I was once teaching a Bible-class of old coloured men, when one of them stopped a long time over a verse he was reading. I asked him at last what was the matter, whether he could not understand it? "Oh yes, Missus," he replied, "I understands it fine, and it tasted so good that I was just waiting a minute to get a good eat off of it."
"Moreover He said unto me, Son of man, eat that thou findest; eat this roll, and go speak unto the house of Israel. So I opened my mouth, and He caused me to eat that roll. And He said unto me, Son of man, cause thy belly to eat, and fill thy bowels with this roll that I give thee.

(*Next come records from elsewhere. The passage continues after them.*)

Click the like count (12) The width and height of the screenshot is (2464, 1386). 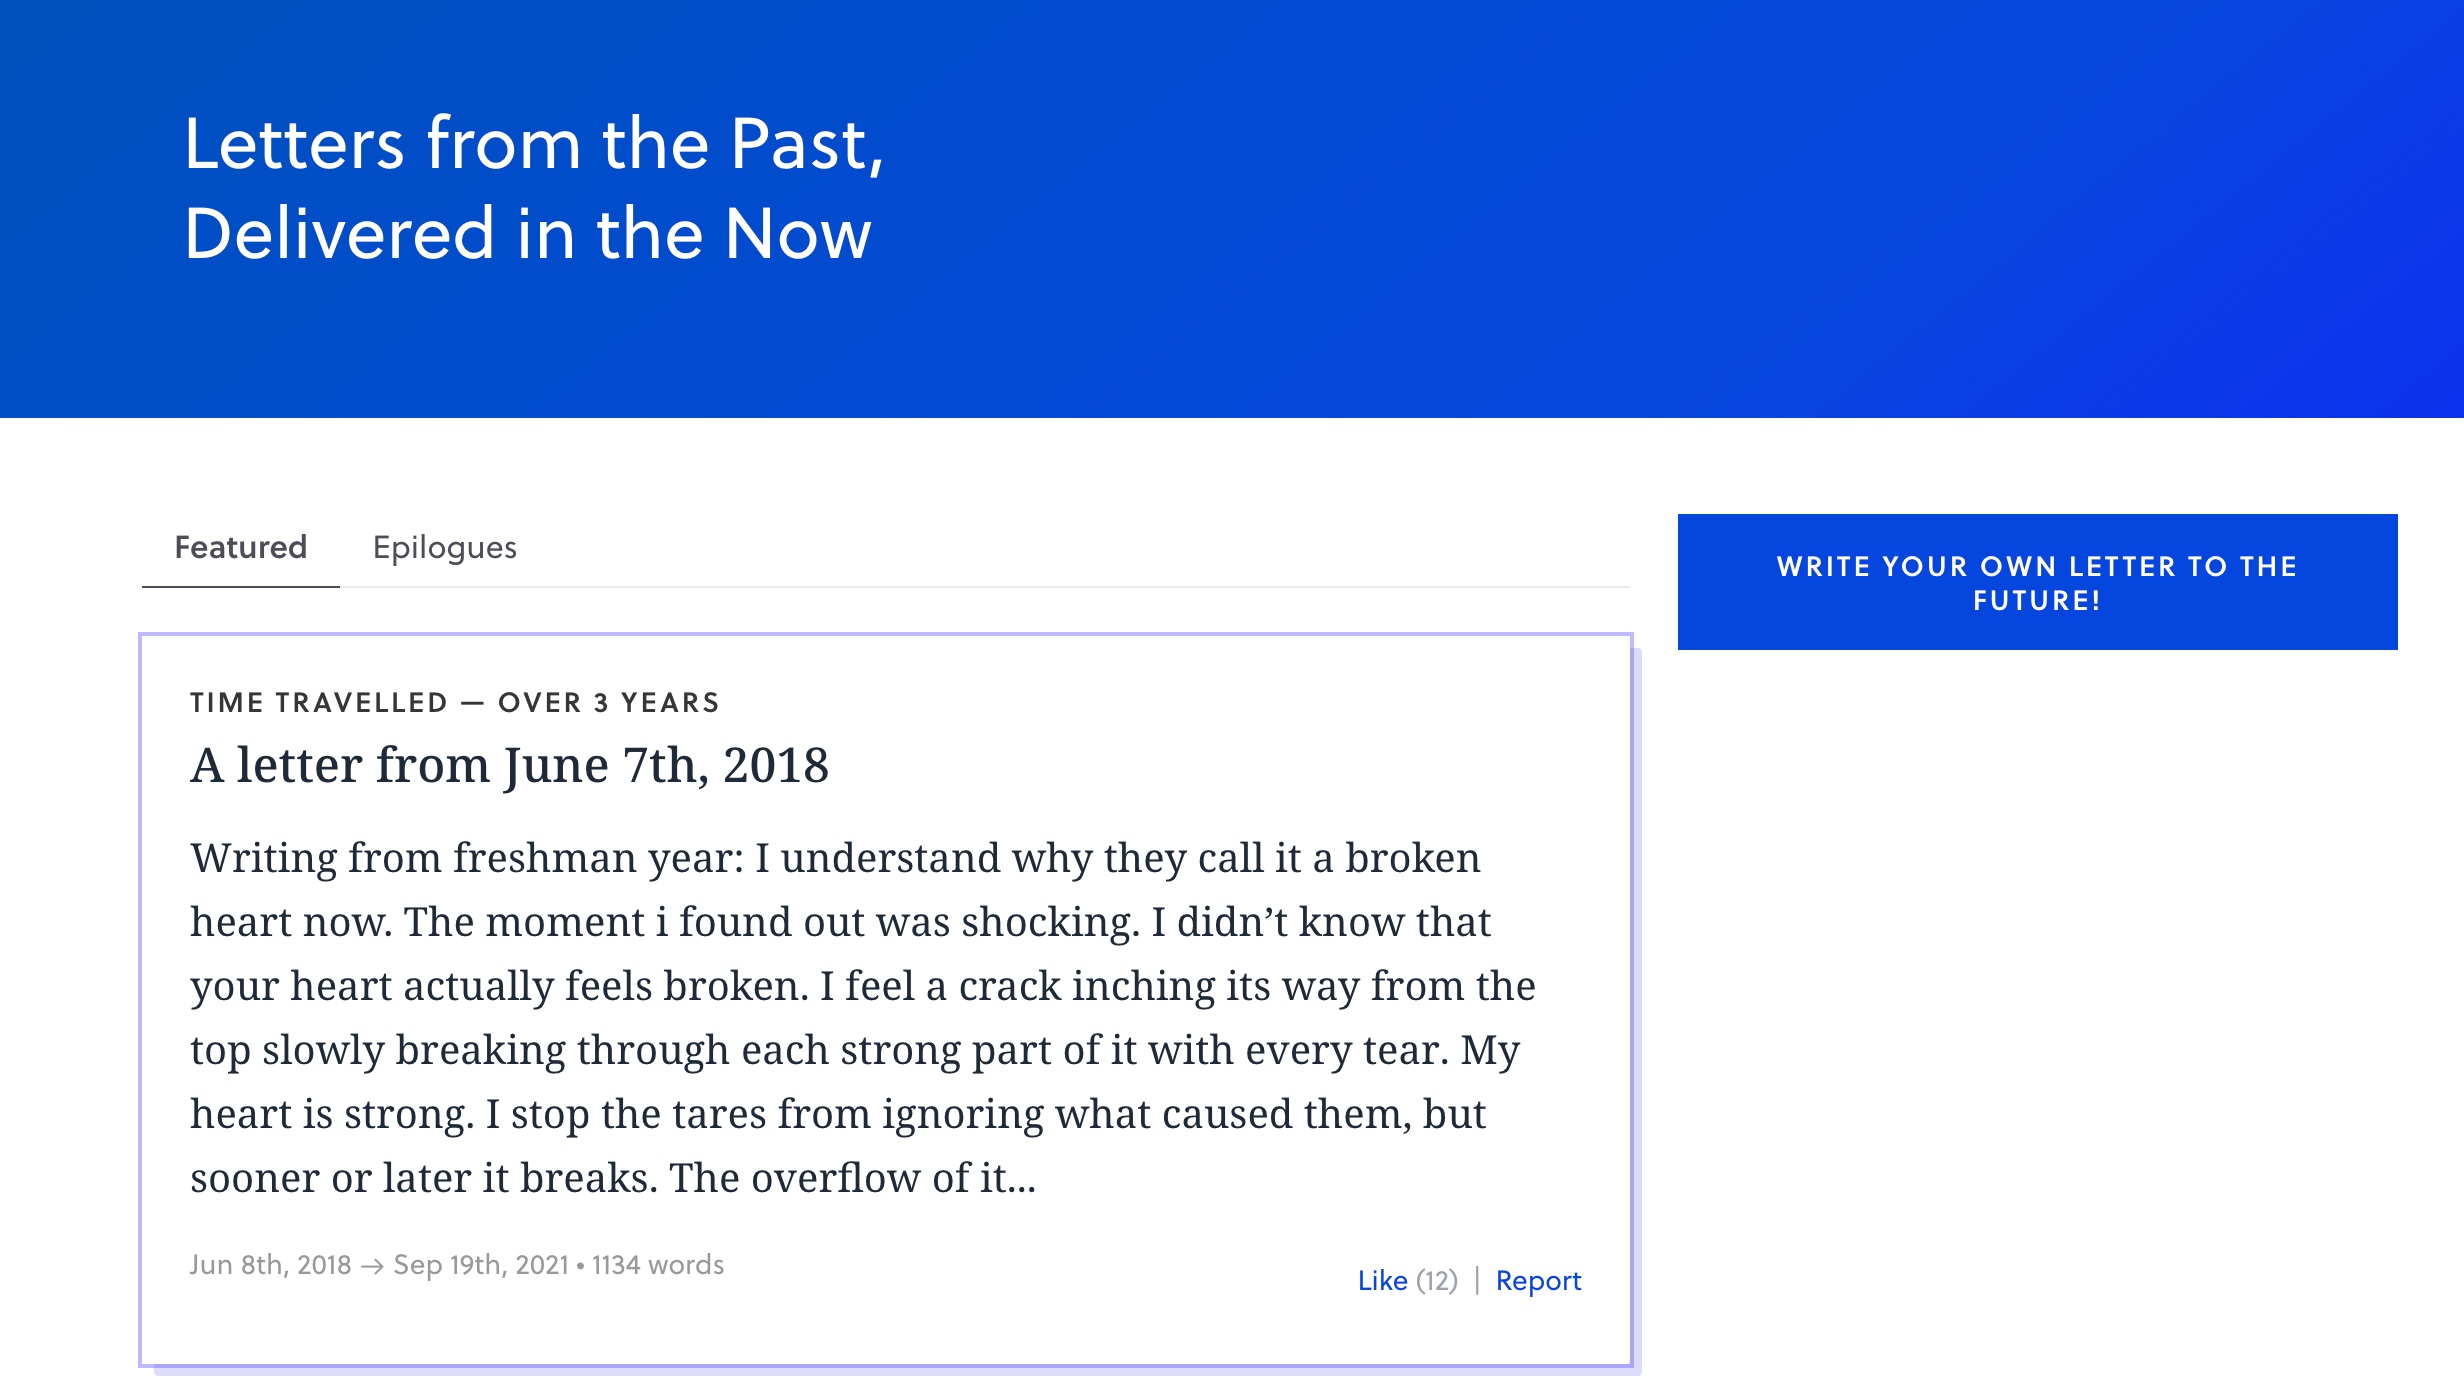1437,1281
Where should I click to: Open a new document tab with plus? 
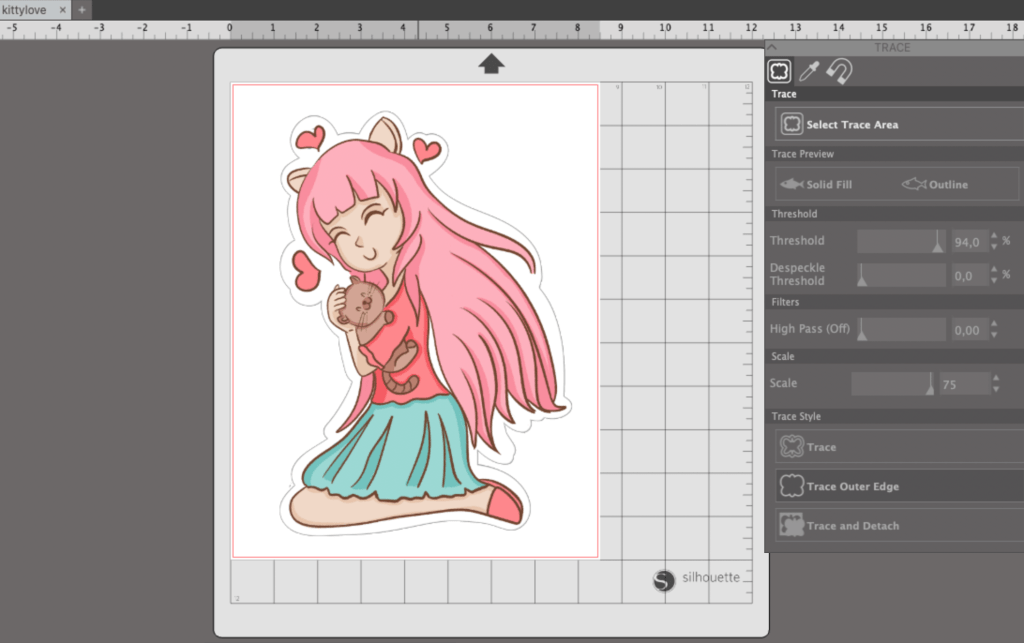tap(82, 10)
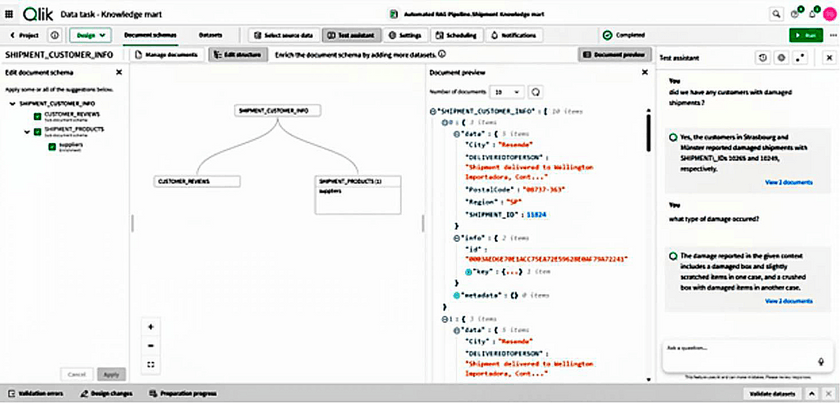Switch to the Datasets tab
Viewport: 840px width, 403px height.
[210, 34]
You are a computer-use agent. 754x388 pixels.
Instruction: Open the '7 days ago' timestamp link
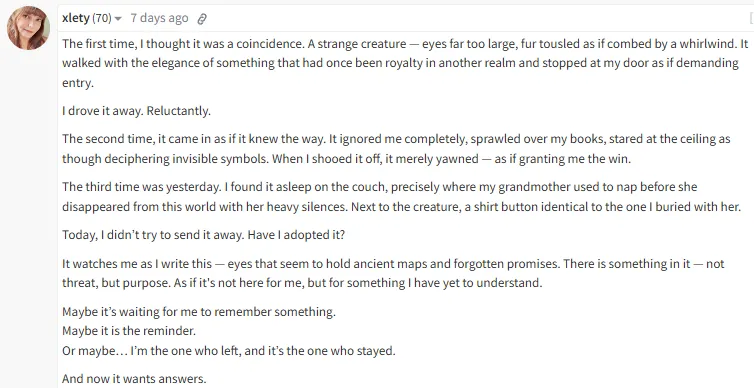pyautogui.click(x=159, y=18)
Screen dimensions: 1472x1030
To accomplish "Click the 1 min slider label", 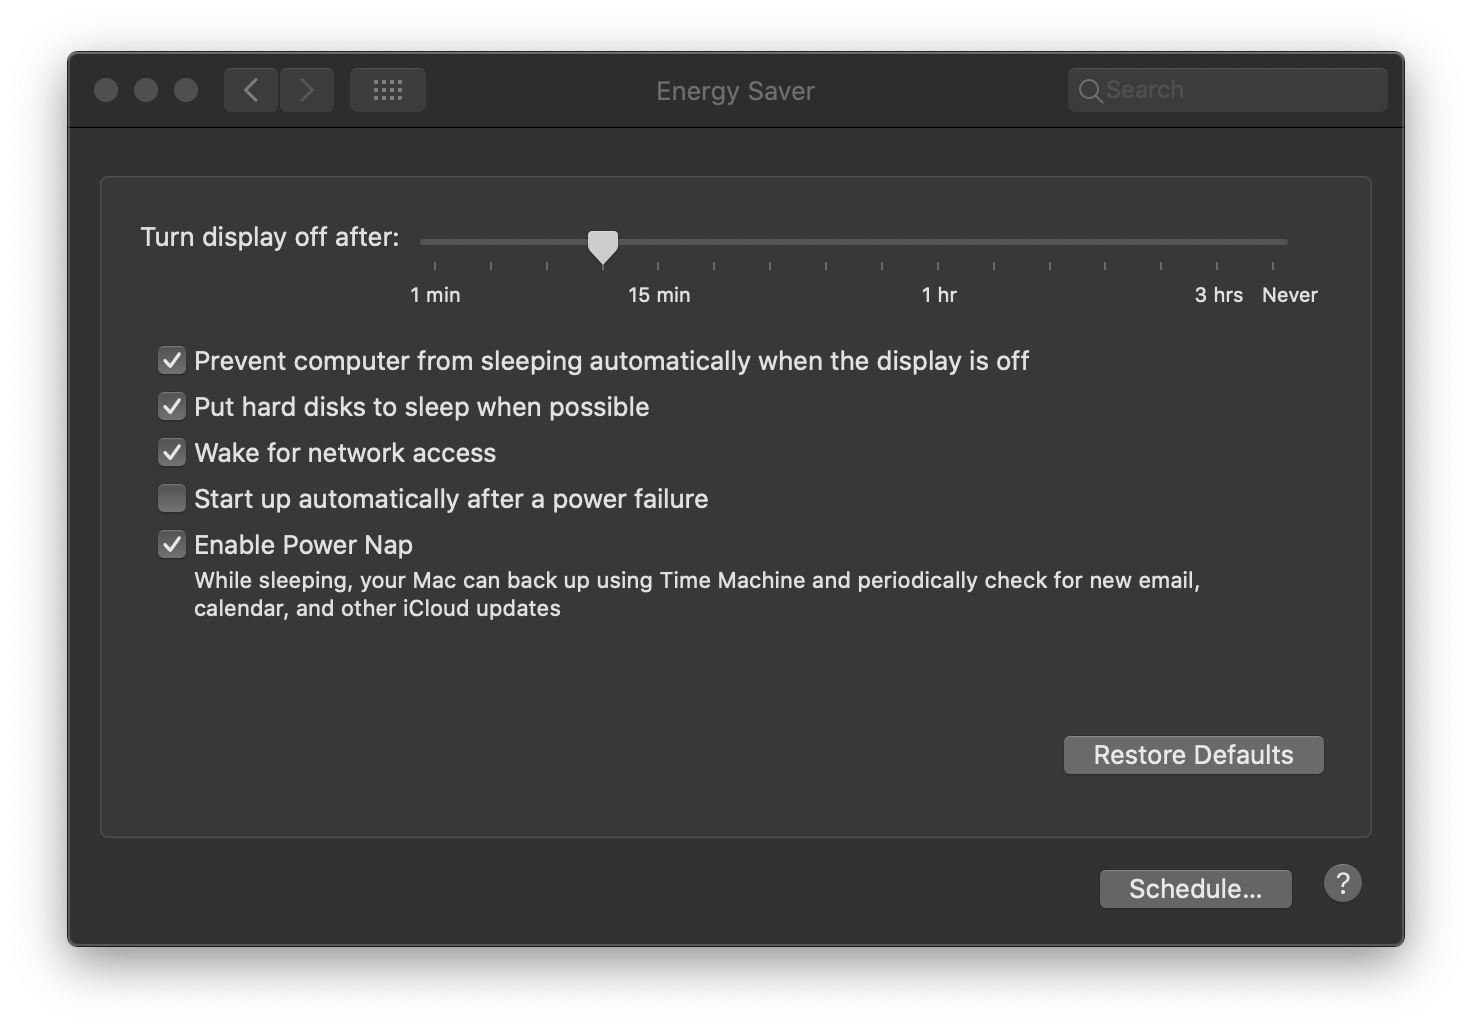I will coord(434,295).
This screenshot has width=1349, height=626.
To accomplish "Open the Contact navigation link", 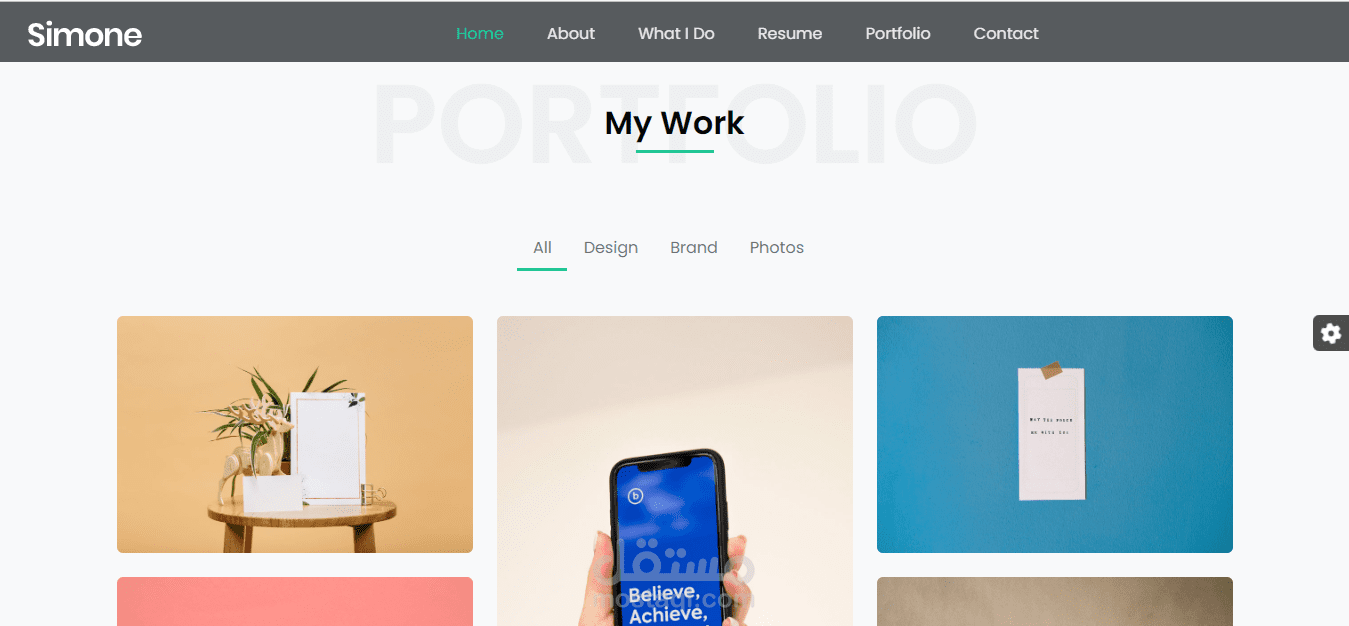I will coord(1006,33).
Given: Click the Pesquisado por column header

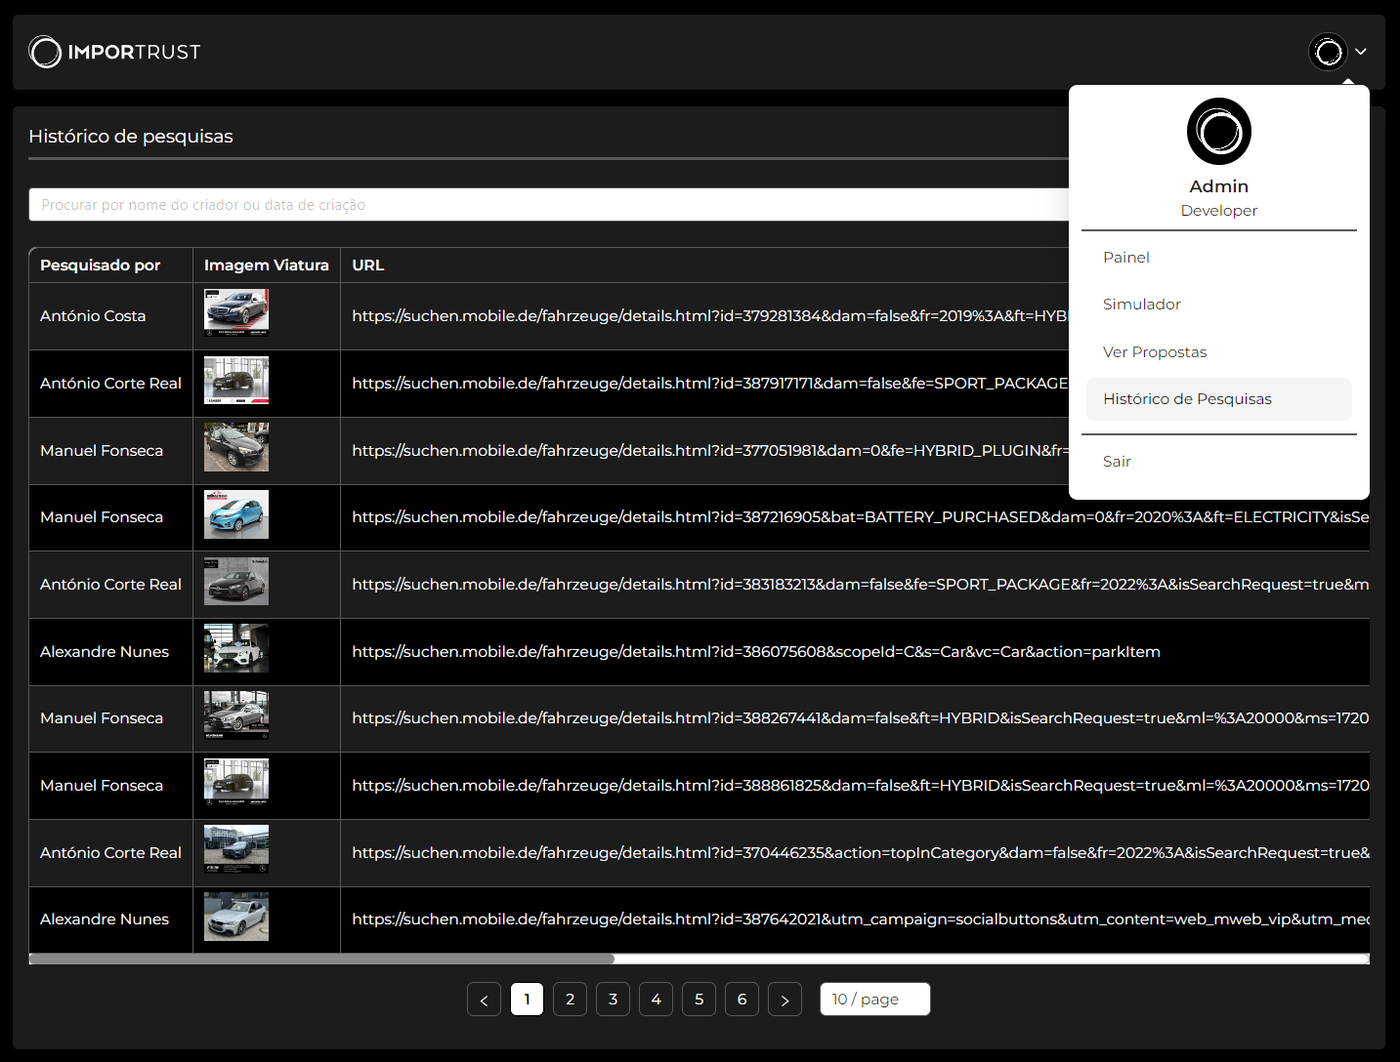Looking at the screenshot, I should [100, 265].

Then did I eat it; and it was in my mouth as honey for sweetness" (Ezek. 3:1-3).
If we will take the words of God, i.e., His revealed truth, into our lips and eat it; that is, if we will dwell upon His words and say them over and over to ourselves, and thoroughly take in and assimilate their meaning in a common-sense sort of way, we shall find that our soul-life is fed and nourished by them, and is made strong and vigorous in consequence.
"Finally, brethren, whatsoever things are true, whatsoever things are honest, whatsoever things are just, whatsoever things are pure, whatsoever things are lovely, whatsoever things are of good report; if there be any virtue, and if there be any praise, think on these things" (Phil. 4:8).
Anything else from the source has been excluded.